The Bankruptcy Code limits the amount a landlord may recover from a bankrupt tenant for damages caused by the termination of a lease of real property. But what if the tenant trashes the landlord's property before turning over the premises? Does the damage limitation apply to the landlord's claim for the cost of cleaning up the mess? In a recent case favorable to landlords, the Ninth Circuit Court of Appeals has held that the damage limitation does not apply to a landlord's $23 million tort claim against its bankrupt tenant for cleaning up the mess caused by the tenant's leaving behind a million tons of wet clay goo.
In light of the opinion, a landlord of a bankrupt tenant under a rejected lease should consider recharacterizing the landlord's breach of lease claims as tort claims and/or as claims not arising from rejection of the lease, in order to avoid application of the damage limitation to the claims.
Mining Company Leaves a $23 Million Mess
Saddleback Community Church leased certain real property to mining company, El Toro Materials Company, Inc., for $28,000 per month. El Toro filed for Chapter 11 bankruptcy and rejected the lease. In preparing to turn the lease over to the landlord, El Toro allegedly left behind one million tons of its wet clay "goo," mining equipment and other materials on Saddleback's property. Saddleback then brought an adversary proceeding against El Toro, claiming $23 million in damages for the alleged cost of removing the mess, under theories of waste, nuisance, trespass and breach of contract.

### Short exercise
Using the passage on landlord claims against a bankrupt tenant, answer:
(a) Which court held that the damage limitation does not apply to the landlord's $23 million tort claim?
(b) As what does the passage suggest a landlord could recharacterize its breach of lease claims?
(c) What monthly rent did El Toro pay under the lease?

### Collected material
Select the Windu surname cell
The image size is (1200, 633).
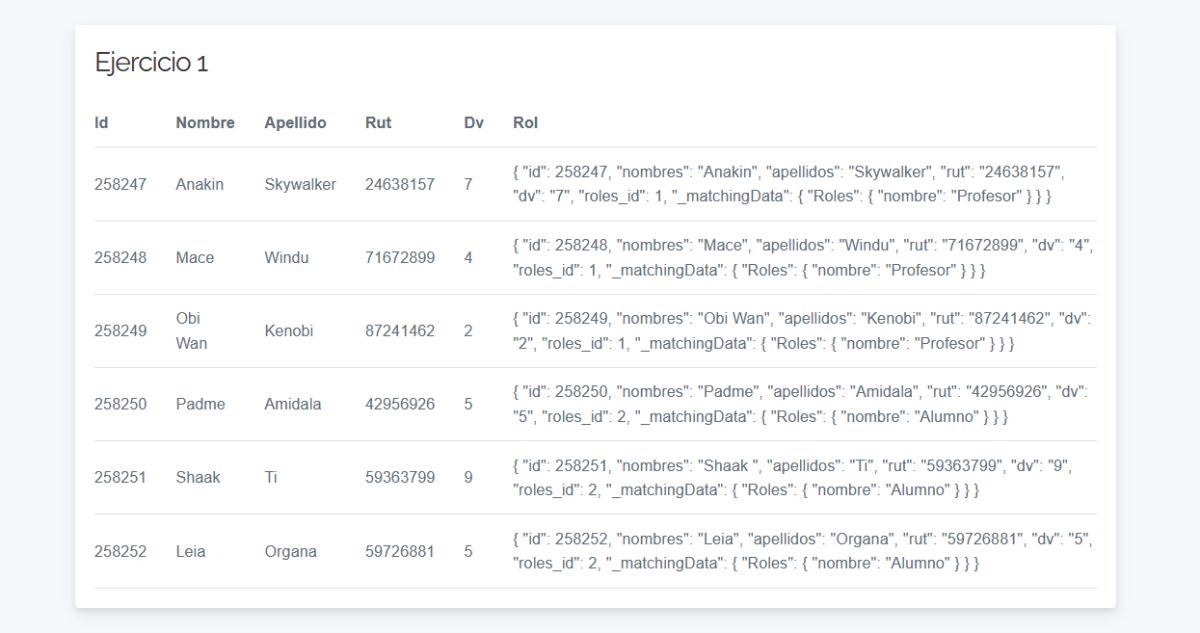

### Final answer
(a) The Ninth Circuit Court of Appeals.
(b) As tort claims and/or as claims not arising from rejection of the lease.
(c) $28,000 per month.